7

107 10 2
                                    

"Mohon tenang. Biarkan kami memeriksa kondisi pasien," ucap salah satu perawat dengan sopan.
Tubuh Zella diperiksa dengan tiga perawat yang mengelilingi. Entah apa yang di lakukan perawat tersebut, tak lama salah satu perawat pergi keluar ruangan dengan cepat.

Ken terlihat semakin kacau, perasaannya bak diliputi awan mendung yang tak kunjung hilang. Begitu pula dengan Anna yang tak kalah kacau seperti Ken. Bagaikan hujan deras yang membasahi tanah, air matanya berjatuhan tak terbendung lagi.

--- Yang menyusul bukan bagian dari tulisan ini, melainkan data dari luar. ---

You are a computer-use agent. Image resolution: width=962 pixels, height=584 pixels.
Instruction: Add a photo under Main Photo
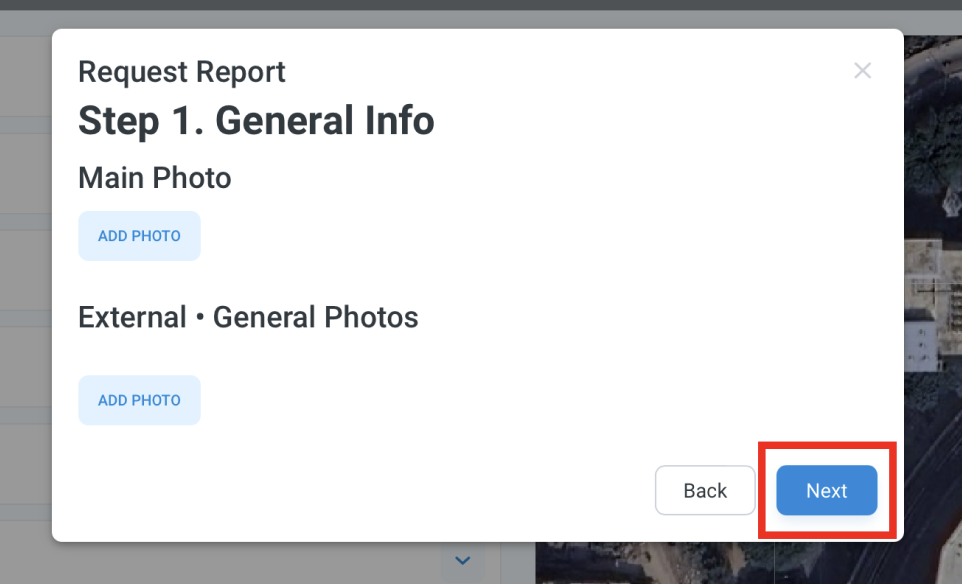point(139,236)
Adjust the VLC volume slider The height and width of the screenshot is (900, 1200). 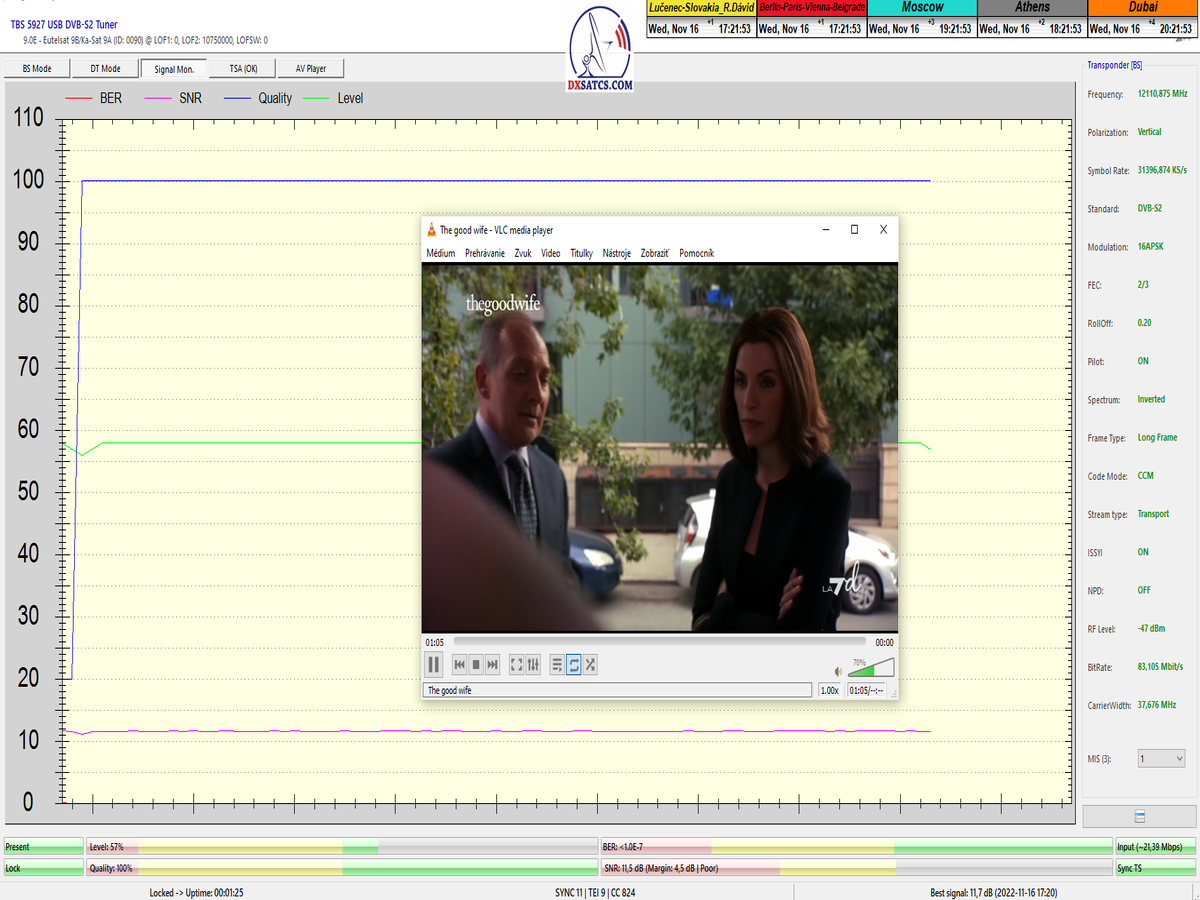(x=871, y=669)
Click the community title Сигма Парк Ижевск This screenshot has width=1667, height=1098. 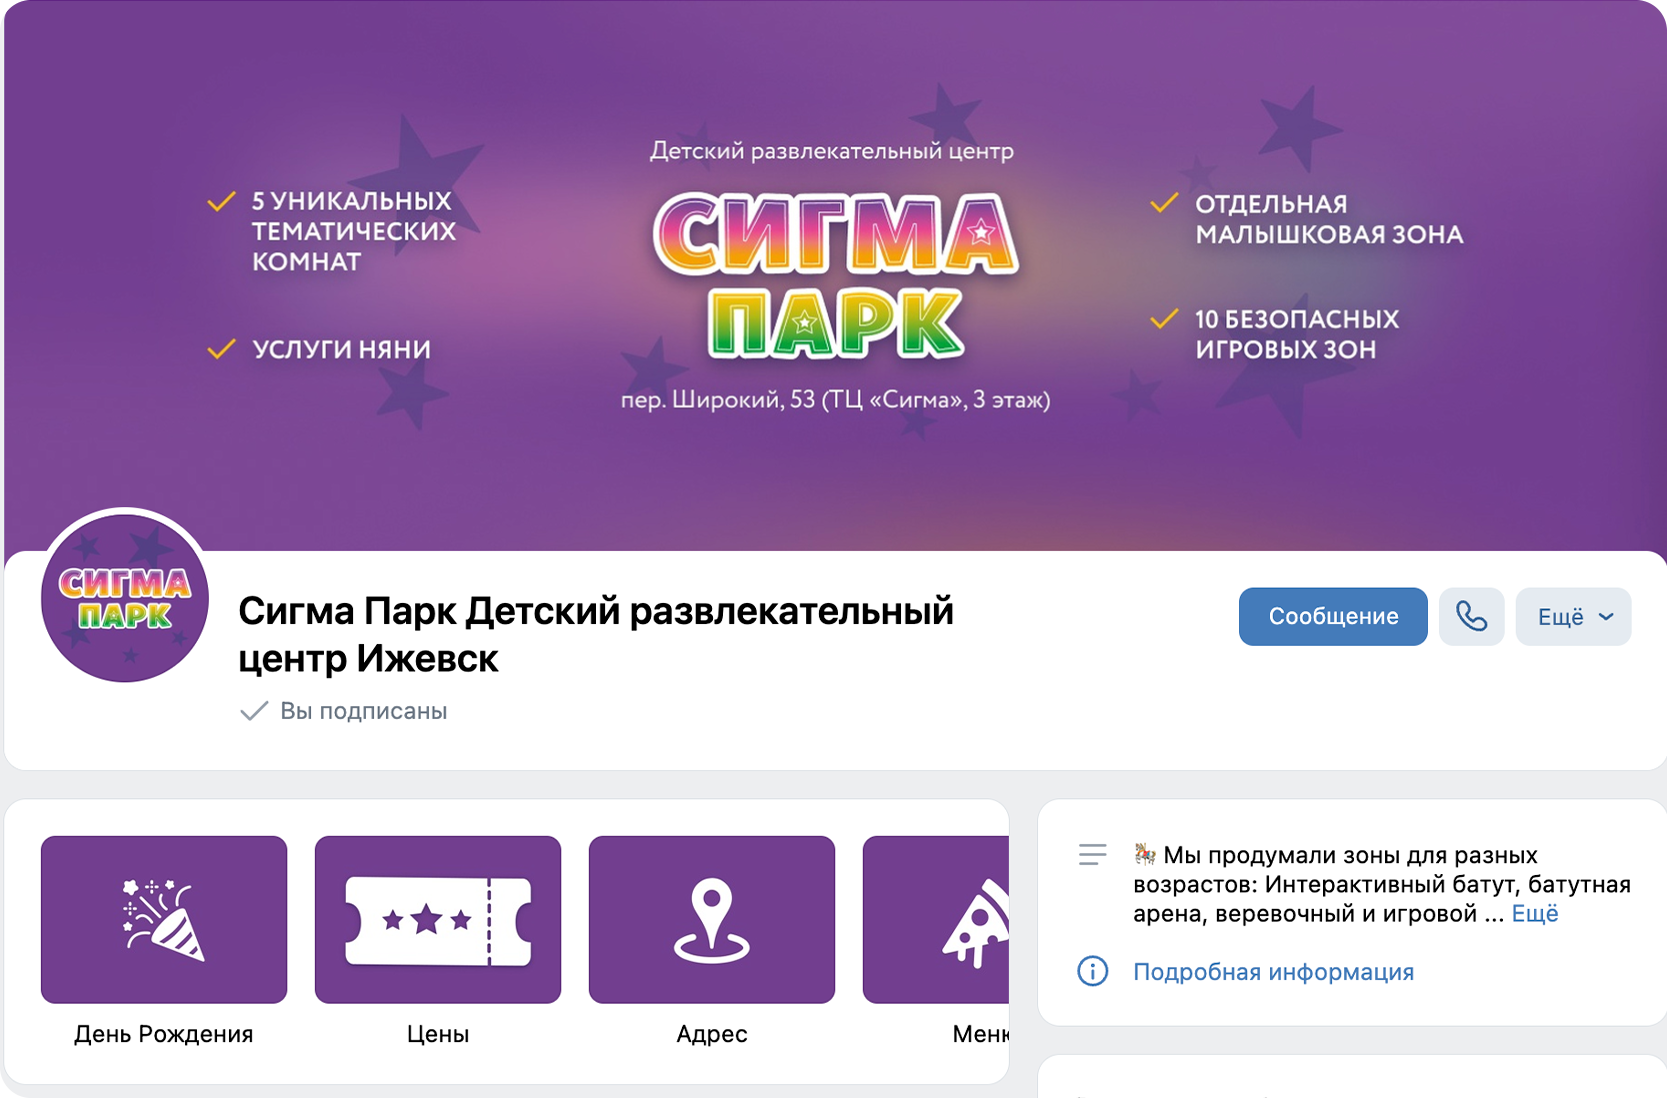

Tampak dua orang dokter menerobos masuk dengan langkah lebar. Salah satunya dokter obgyn yang sejak kemarin memantau perkembangan Zella. Ken tak ingin mengganggu konsentrasi para dokter dan beberapa perawat yang membantu. Dia hanya melihat dengan teliti bagaimana telatennya para dokter memeriksakan kondisi sang istri. Tampaknya tubuh Zella perlahan mulai normal.

"Maaf, pasien harus di pindahkan
ke ruangan ICU untuk penanganan lebih intensif," ucap Dokter pria yang berada di sana.

"Apapun itu. Aku mohon lakukan
yang terbaik untuk kesembuhan istriku, Dok," ucap Ken lirih dengan mata yang kian sendu. Dokter pria itu mengangguk, lalu meminta perawat untuk segera memindahkan Zella ke ruangan ICU saat itu juga. Perawat dan dokter pria itu segera pergi meninggalkan ruangan bersama Ken, di ikuti Anna dari belakang dan menyisakan Ken sendirian.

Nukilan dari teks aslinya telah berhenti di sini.